The place operated illegally, like at least 40 other illicit clubs in the Chinatown area, police estimate. Security was strict and required those entering to pass through a series of doors where private members were “buzzed” in through each door. The conspicuous gambling den was often raided, and in the early 1970s, the Wah Mee, whose English translation is “beautiful China,” fell on hard times—as did the rest of the former hotel.

The March 20, 1970 Ozark Hotel fire at 2038 Westlake Ave. claimed the lives of 21 people. A year later, 12 people were killed at the Seventh Avenue Apartments. Both tragedies led to major city code changes, mandating that every building three stories or less have fire-resistant stairways and door, or a sprinkler alternative.

The new ordinance proved too costly for many Chinatown hotel owners—including building owners Minnie Nelson Harrison and her brother William “Billie” Nelson. They sold the building to Paul Woo, who’d make his nut renting to ground-floor retailers (though for generously low sums) and leaving the top two hotel floors vacant, as they’d been for years—too expensive to repair and abide by the new fire code.

To this day, at least six Chinatown hotels and apartment buildings sit idle, notes Maiko Winkler-Chin, director of the Seattle Chinatown International Preservation and Development Authority—the Eclipse Hotel, the Hip Sin Association Building, the Kong Yick Apartment, and the Gee How Oak Tin Hotel among them, save for some street-level retail outlets. “It has been a problem for a long time here. It’s a cultural thing; the owners don’t want to take on debt, because they’re not sure whether they’ll recoup their investment,” observes Winkler-Chin.

By the 1980s, the Wah Mee Club had lost all vestiges of its former glory. It was just another cocktail lounge, as Todd Matthews details in his book Wah Mee—a dive bar, really, with old couches, cheap plastic ashtrays, and a map of mainland China tacked to the wall, near a framed portrait of a race horse and a Chinese lunar calendar.

On the night of February 18, 1983, one of the most infamous chapters in Northwest history began to unfold when Kwan Fai “Willie” Mak, a club regular, arrived at the notorious nightclub just before midnight. He’d lost a lot of money gambling and he wanted it back. He brought two friends, Wai-Chiu “Tony” Ng and Benjamin Ng. They managed to get past the guards carrying semi-automatic weapons.
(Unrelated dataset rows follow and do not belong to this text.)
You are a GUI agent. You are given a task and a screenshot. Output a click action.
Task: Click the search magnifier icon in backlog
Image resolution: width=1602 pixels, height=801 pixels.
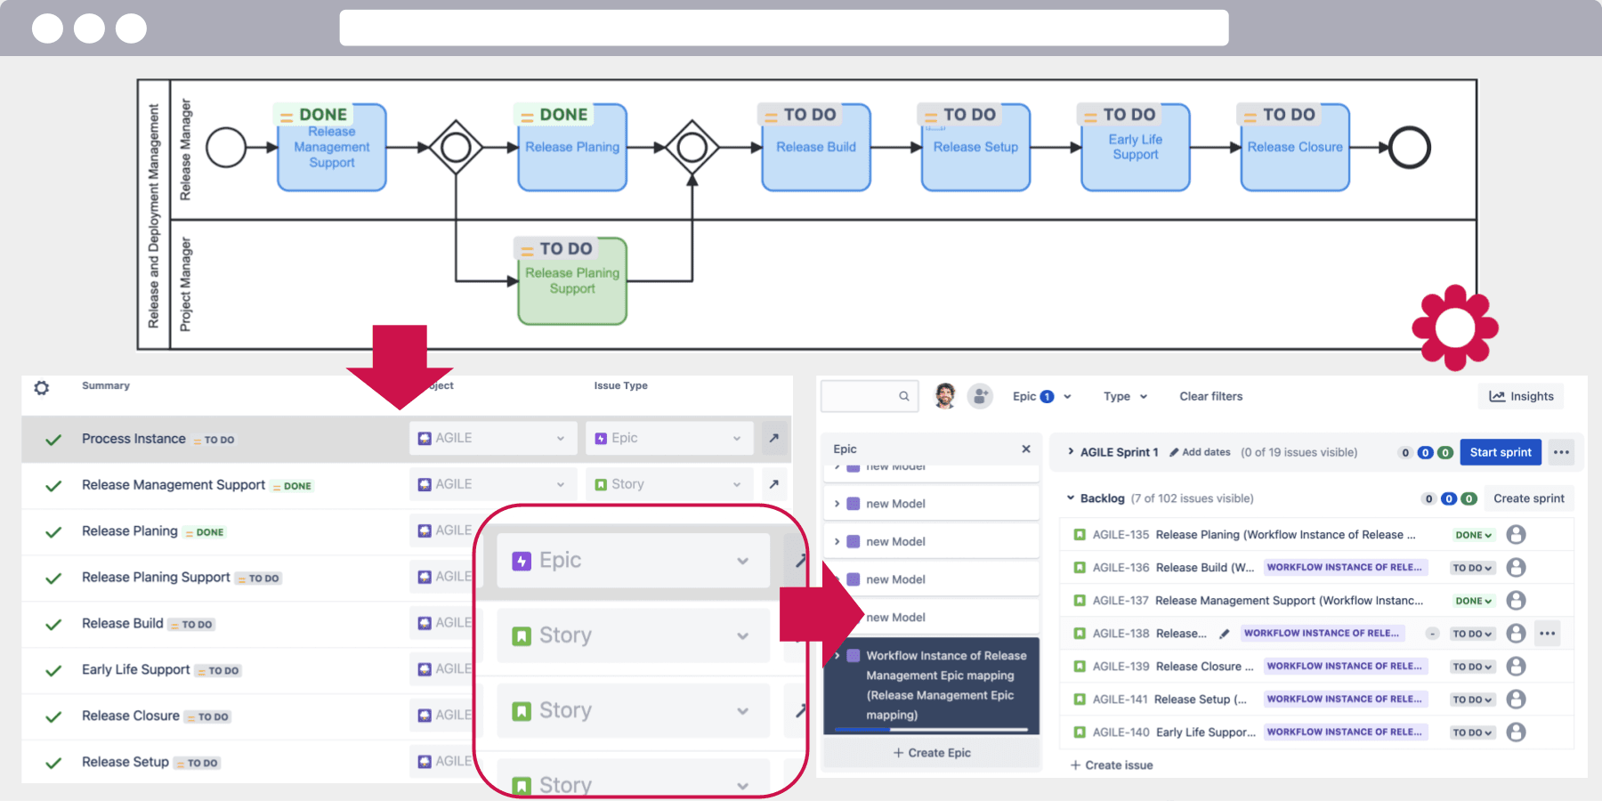click(903, 396)
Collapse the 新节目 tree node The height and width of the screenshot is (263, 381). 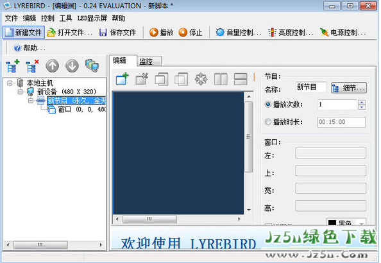[x=31, y=100]
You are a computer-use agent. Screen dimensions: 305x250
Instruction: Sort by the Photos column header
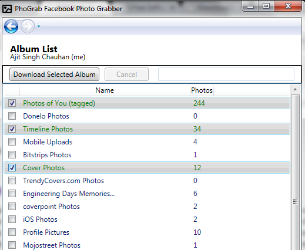pos(202,90)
Patrons were ordered to the floor, hogtied, and robbed. Thirteen people were executed. Mak and Benjamin Ng were ultimately sentenced to life without the possibility of parole. Tony Ng was charged in the murders, but claimed Mak forced him to participate in the mayhem. The jury found in Ng’s favor and convicted him of robbery. Ng was released by a state parole board last October, after 30 years in prison.

“The Wah Mee,” says Winkler-Chin, “cast a pall over the district for a good while. It was a scary place to go.”

The club’s doors have been padlocked, and no one has entered the gambling parlor since the massacre. It is a tomb now, a time capsule.

Says Tanya Woo, “In respect to the families, we sealed the door after that night. Everything there is untouched, the patrons’ cups, jackets, the doorman’s lunch.”

There are many stories in Chinatown, and many secrets. No other place in Seattle feels so palpably foreign. So much has changed, and yet so much remains the same: the smells and vibrant colors; the buildings with parapet walls, many of them ornamented with signs in Chinese and Japanese; the historic gate across from Union Station, with upturned eaves and bathed in lucky red to welcome people to old Chinatown.

“There is much tradition here, and we’ve held on to our traditions,” reflects Anita Woo. “The young take care of the old. Yes, we have changed as a community, but we stay together. We always stay together.”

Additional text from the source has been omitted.